"Can't get you out of my head", "In your eyes", "Slow", "On a night like this", "Kids", "In my arms" e "I should be so lucky" (já em encore) foram os pontos altos das quase duas horas de um concerto (discoteca?) muito quente – outra coisa não seria de esperar daquela a quem já chamaram "os 152 centímetros mais sexy da música".
Quem estava à espera de ver um espectáculo ao jeito de Madonna (que comecem as inevitáveis comparações), teve muito desse espectro: força visual, coreografias no ponto, músicas interpretadas sem falhas. É um espectáculo que tem, obviamente, uma grande dose de programação. No entanto, é menos plástico e mais orgânico.
O ecrã gigante ao fundo do palco, por exemplo, é usado menos como entretenimento gratuito e mais como contraponto estético do concerto, sem o substituir. Funciona como cenário, como "atiçador" ou como um piscar de olhos ao "glamour em câmara lenta" dos videoclips. Quanto à banda, está em palco o tempo todo, sem se esconder atrás da protagonista ou de adereços megalómanos. Os bailarinos são um punhado, mas têm acção marcada para o momento certo, sem excessos e sugerindo o acompanhamento instantâneo por parte do público. Por outro lado, não há (pseudo)mensagens de ordem política, espiritual ou humanitária para dar à coisa um ar de profundidade.
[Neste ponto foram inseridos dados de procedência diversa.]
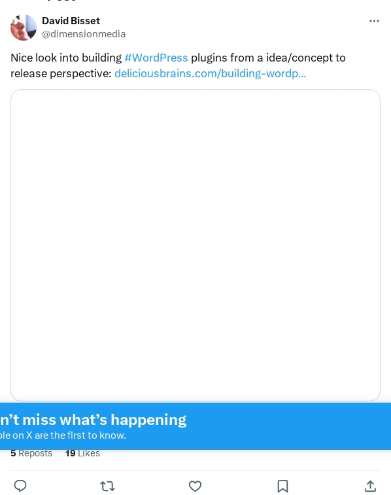Screen dimensions: 391x495
Task: View the 19 Likes list
Action: 82,453
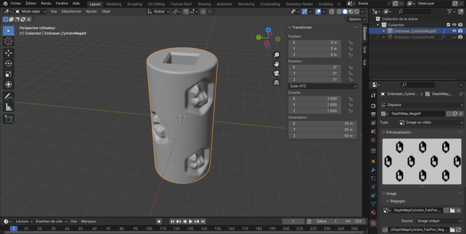Choose the Scale tool

click(x=8, y=74)
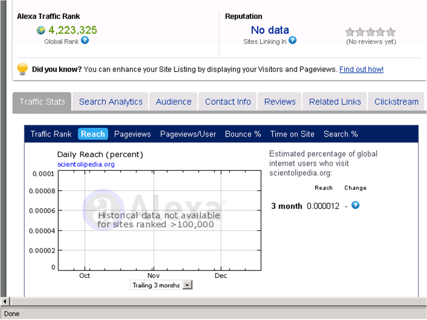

Se quisermos voltar às comparações, percebe-se que Kylie aprendeu muito com Madonna, mas não é um produto sucedâneo. As diferenças sobressaem. Surpreende a voz da australiana, que canta bem e, se for preciso, "a capella", como aconteceu no início de "Step back in time". A outra grande distinção é esta: tem a sua máquina de "show" bem oleada, mas não se deixa engolir por ela. Não se tem propriamente a sensação de que está em palco uma personagem. A imagem que fica no final é a de uma artista simpática e eficiente, a partilhar com os fãs a festa de fazer algo que visivelmente lhe dá gozo e que lhe assenta como uma luva.
Ver Kylie ao vivo obriga-nos a deixar de lado os títulos monárquicos da pop e a concentrarmo-nos naquela figura com ar tão frágil e ao mesmo tempo tão magnético, da qual sai uma voz simultaneamente infantil, doce e sensual. Do alto dos seus saltos-agulha, os movimentos de dança saem-lhe do corpo com fluidez. De dentro das roupas sugestivas (destaque para o "fato" de marinheira num guarda-roupa assinado por Jean Paul Gaultier), a elegância abafa a vulgaridade em que seria tão fácil cair.
A verdade é que, no mundo colorido em que Kylie se move, até seria fácil cair em exageros, mas o bom-gosto está presente em todos os detalhes. Kylie é uma "showgirl" com o pó das estrelas, que tem algo de inatingível, como todos os grandes vultos da pop. E encarna muito bem o seu papel enquanto ícone para todos os sexos e sexualidades. Mas Kylie não é uma boneca mecânica – é humana no sorriso, na entrega e na forma como se dirige aos seus fãs. Essa é a mais agradável das surpresas. Imparável e em grande forma, Kylie deu um espectáculo que, como ela disse, compensou a longa espera – e que merecia ter sido visto por mais gente.